EXERCISE SET:
A – From the passage about Shin, list every place name it mentions.
B – Please write a continuation of the passage about Shin, picking up after its last sentence.

DOCUMENT TEXT:
* * *

That instant cure was the exception.
There is – there will be – no quick, easy way for Shin to adapt to life outside the fence, whether in the United States or in South Korea. His friends told me as much, and so did
he.
‘Shin is still a prisoner,’ said Andy Kim, a young Korean American who helped run LiNK and who, for a time, was Shin’s closest confidant. ‘He cannot enjoy his life when
there are people suffering in the camps. He sees happiness as selfishness.’
Andy and Shin are about the same age and they often ate lunch together at Los Chilaquiles, a cheap Mexican joint in a strip mall not far from LiNK’s office in a Torrance industrial park.
Shin was passionate about food and did his best talking in Korean and Mexican restaurants. For several months, Andy met Shin once a week for an hour to discuss how his life was shaping up in the
United States.
There were a number of good things going on. Shin had become chatty and playful in the office. He stunned Andy and others at LiNK by popping into their offices and telling them that he
‘loved’ them. But he often did not respond well to advice from these same people, and had trouble distinguishing between constructive criticism and personal betrayal. Shin made little
progress in learning how to manage money, sometimes spending more than he could afford on dinners and airline tickets for friends. In tearful conversations with Andy he would describe himself as
‘worthless garbage’.
‘Sometimes Shin sees himself through the eyes of his new self, and sometimes he sees himself through the eyes of the guards in the camp,’ said Andy. ‘He is kind of here and
kind of there.’
When I asked Shin if this were true, he nodded yes.

* * *

SUPPLIED ENTRIES:
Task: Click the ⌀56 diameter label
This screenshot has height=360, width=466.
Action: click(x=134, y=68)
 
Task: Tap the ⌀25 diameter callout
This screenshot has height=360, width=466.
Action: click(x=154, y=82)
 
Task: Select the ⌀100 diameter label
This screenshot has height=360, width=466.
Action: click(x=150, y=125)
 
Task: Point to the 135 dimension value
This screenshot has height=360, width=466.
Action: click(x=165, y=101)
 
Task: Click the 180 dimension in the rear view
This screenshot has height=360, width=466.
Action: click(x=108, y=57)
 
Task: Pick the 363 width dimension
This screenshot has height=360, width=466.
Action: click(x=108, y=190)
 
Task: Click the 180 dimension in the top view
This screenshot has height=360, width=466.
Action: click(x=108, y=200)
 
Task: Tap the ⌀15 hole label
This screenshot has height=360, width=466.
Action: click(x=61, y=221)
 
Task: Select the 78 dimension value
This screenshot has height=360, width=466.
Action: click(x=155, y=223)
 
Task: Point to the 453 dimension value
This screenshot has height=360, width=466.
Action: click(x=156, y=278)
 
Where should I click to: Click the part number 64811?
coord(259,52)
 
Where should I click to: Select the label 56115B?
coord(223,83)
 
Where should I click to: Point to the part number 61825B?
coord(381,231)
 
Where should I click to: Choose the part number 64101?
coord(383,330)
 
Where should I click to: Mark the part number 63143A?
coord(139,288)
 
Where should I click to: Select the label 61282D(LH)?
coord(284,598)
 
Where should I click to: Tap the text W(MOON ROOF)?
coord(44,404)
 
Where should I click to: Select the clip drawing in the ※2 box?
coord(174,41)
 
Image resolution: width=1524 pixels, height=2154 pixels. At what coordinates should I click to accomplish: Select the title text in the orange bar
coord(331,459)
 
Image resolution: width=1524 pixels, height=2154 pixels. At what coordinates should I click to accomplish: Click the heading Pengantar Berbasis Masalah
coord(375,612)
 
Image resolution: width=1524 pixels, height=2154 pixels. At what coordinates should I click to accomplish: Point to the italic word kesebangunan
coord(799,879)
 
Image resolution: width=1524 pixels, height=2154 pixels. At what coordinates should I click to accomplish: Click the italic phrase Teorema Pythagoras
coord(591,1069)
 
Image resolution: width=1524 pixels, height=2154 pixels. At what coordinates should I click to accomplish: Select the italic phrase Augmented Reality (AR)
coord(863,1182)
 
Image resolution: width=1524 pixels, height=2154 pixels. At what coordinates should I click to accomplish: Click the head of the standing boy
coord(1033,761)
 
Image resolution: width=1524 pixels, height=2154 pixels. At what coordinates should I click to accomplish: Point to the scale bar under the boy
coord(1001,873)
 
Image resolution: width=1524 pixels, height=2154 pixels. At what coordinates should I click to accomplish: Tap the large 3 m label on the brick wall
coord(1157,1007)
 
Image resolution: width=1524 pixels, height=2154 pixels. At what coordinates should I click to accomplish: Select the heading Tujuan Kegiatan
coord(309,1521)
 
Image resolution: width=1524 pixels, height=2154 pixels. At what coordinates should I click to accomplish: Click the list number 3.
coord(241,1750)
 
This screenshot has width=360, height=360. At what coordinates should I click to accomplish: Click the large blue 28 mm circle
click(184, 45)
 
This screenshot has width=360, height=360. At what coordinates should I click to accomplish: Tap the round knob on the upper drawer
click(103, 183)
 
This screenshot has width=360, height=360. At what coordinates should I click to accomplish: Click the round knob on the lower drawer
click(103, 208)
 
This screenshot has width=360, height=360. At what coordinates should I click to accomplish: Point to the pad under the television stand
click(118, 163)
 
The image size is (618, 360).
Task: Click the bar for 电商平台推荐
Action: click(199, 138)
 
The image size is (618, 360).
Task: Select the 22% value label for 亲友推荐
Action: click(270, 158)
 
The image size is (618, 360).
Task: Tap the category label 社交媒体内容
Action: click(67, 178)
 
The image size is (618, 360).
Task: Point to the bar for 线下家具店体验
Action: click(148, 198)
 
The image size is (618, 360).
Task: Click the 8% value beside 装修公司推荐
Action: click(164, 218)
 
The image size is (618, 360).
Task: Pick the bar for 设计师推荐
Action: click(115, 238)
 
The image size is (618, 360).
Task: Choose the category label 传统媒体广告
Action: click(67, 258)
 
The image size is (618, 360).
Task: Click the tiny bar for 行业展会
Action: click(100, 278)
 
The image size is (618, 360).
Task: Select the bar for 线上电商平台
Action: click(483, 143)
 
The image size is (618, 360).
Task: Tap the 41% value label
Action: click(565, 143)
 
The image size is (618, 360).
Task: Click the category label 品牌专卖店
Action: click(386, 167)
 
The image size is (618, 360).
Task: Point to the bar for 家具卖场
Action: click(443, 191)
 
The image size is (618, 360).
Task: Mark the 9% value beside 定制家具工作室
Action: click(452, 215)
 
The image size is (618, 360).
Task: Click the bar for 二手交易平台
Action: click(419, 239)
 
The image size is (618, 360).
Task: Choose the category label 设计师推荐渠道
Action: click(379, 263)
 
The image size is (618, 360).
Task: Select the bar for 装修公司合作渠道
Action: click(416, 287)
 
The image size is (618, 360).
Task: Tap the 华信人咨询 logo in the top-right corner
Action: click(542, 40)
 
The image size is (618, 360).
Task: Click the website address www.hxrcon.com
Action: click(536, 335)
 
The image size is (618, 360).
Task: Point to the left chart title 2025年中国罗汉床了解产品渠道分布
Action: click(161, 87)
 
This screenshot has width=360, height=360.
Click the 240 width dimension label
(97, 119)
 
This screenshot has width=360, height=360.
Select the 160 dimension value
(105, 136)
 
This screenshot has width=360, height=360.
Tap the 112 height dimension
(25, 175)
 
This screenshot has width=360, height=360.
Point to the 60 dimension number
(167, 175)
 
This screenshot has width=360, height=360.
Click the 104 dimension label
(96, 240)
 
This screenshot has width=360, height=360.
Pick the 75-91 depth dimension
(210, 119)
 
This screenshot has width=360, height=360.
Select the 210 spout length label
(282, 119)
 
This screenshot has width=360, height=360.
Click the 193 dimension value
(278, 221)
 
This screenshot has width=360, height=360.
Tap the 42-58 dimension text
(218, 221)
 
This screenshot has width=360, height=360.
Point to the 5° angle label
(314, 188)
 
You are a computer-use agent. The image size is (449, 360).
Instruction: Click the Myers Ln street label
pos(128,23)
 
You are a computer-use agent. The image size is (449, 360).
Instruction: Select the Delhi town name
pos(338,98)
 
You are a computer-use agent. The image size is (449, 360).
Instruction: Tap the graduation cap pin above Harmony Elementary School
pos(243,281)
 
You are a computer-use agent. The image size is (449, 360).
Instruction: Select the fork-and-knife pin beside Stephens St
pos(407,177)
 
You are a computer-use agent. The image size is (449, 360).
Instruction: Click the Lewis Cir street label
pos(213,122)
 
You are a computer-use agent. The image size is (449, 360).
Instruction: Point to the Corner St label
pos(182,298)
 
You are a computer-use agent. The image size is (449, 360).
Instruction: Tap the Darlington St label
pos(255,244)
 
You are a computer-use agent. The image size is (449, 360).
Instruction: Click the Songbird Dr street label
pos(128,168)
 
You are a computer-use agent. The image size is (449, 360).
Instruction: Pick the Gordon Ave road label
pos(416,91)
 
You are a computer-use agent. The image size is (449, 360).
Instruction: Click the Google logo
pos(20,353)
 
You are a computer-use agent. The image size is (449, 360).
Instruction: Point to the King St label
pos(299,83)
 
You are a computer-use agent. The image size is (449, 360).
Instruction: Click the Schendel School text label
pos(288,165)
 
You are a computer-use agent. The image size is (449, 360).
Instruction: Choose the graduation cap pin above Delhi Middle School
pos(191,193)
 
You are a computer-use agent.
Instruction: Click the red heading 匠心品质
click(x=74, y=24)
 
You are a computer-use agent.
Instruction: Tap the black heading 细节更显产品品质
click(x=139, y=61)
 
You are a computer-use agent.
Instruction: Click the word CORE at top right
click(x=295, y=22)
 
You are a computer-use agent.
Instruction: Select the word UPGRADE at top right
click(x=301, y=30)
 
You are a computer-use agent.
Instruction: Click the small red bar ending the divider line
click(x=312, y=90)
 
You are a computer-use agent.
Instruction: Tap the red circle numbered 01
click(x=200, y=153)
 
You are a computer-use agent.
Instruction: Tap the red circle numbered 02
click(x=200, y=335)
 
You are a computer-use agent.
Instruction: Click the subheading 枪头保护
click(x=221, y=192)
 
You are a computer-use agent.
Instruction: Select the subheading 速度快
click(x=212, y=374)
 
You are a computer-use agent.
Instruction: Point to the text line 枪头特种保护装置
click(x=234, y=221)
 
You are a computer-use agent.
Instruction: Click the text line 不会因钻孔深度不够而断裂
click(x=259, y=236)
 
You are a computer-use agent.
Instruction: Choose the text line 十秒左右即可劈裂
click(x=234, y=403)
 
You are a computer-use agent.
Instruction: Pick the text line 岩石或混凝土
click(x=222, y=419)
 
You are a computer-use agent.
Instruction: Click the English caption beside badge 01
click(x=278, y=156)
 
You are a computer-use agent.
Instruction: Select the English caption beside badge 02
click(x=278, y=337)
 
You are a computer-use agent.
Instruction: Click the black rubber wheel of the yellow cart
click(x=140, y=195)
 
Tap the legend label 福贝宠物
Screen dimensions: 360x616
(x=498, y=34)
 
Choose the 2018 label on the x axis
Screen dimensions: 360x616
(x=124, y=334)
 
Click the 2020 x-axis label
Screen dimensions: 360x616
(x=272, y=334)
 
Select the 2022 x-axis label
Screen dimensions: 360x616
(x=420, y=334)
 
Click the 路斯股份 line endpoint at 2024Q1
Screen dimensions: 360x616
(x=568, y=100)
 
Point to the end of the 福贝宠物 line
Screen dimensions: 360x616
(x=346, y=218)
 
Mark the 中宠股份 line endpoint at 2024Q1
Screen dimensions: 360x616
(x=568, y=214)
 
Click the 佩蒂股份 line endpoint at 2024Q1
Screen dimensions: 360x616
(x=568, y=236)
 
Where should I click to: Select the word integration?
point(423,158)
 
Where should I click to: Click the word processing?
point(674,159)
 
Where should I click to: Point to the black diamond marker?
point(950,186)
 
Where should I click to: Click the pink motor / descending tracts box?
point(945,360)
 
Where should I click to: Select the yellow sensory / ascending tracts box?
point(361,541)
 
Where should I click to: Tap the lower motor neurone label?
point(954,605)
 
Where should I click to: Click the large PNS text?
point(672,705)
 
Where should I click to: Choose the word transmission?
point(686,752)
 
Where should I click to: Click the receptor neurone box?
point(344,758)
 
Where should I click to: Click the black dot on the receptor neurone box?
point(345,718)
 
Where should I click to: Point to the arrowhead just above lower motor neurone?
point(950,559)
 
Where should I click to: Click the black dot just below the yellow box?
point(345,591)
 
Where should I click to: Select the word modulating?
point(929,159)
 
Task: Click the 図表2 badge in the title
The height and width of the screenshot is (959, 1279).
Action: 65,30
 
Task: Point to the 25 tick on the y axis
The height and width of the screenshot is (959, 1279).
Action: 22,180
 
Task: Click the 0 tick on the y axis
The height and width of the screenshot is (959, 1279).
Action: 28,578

* * *

ANSWERS FOR THE TASKS:
A – United States, South Korea, Los Chilaquiles, Torrance

B –
‘I am evolving from being an animal,’ he said. ‘But it is going very, very slowly. Sometime I try to cry and laugh like other people, just to see if it feels like anything. Yet
tears don’t come. Laughter doesn’t come.’
His behaviour was consistent with a pattern that researchers have found among concentration camp survivors the world over. They often move through life with what Harvard psychiatrist Judith
Lewis Herman calls a ‘contaminated identity’.
‘They suffer not only from a classic post-traumatic syndrome but also from profound alterations in their relations with God, with other people, and with themselves,’ Herman wrote in
her book,
Trauma and Recovery
, an examination of the psychological consequences of political terror. Most survivors are ‘preoccupied with shame, self-loathing, and a sense of
failure’.
1
Soon after Shin arrived in California, Kyung Soon Chung, a pastor’s wife born in Seoul, began cooking for him, mothering him and monitoring his adjustment to American
life. When he first showed up at her home for dinner, she ran to him and tried to give him a hug. He would not have it. He felt uncomfortable being touched.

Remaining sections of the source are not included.